On 12/3/05, Victor Duchovni <Victor.Duchovni at morganstanley.com> wrote:
> Actually, this is inaccurate, proving the strength of AES or factoring is
> difficult, and may never happen, we may even prove AES to be not secure
> (in a broad sense) some day. Proving an RNG secure is *impossible*.

I'm not sure it's impossible, but you certainly have to restrict the
scope from "unconditional security", which is an impossibility anyway.
 By analogy, an attacker may have encrypted some plaintext with your
key and gotten your ciphertext before.

Here is a reasonable security model:
An attacker has access to all outputs of this PRNG x_0 .. x_n and
nothing else of relevance.
Can he guess x_(n+1) with probability greater than chance?

Even if you allow the attacker to have seen the sequence before, using
assumptions such as "the bounded storage model" may prevent him from
completely compromising the PRNG:
http://www.crypto.ethz.ch/research/itc/samba/

Part of the problem is that we just don't know what the attacker has
access to, and that the implicit goal (prove that there is no
algorithm for predicting x_(n+1) better than y) is a universal, akin
to cipher design's goal of proving that there is no algorithm for
decrypting ciphertext without the key that is more efficient than y.

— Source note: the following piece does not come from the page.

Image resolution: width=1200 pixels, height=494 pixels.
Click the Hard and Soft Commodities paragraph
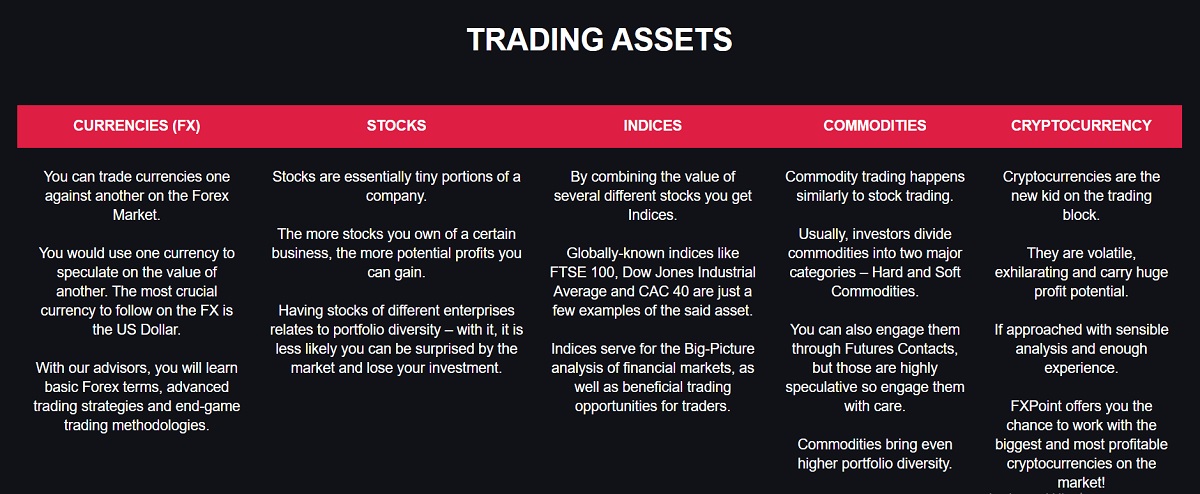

There are other possible goals; one might want an observer to be
unable to distinguish it from a stream of numbers drawn from a uniform
distribution, that re-seeding recover from state compromise, that the
smallest program which generates the output x_0..n be of length O(n),
that predicting the next output implies being able to solve a hard
problem.  There are some examples of the latter, for example the
blum-blum shub (BBS) generator:
http://en.wikipedia.org/wiki/Blum_Blum_Shub

I believe that it has been proven that if one-way functions exist,
then secure PRNGs exist.  If I am not mistaken, lack of one-way
functions would prevent effective encryption.  After all, conventional
encryption is just a one-way permutation based on a secret input k. 
It is not even necessary that *trapdoor* one-way functions exist,
which is a common assumption in public-key systems.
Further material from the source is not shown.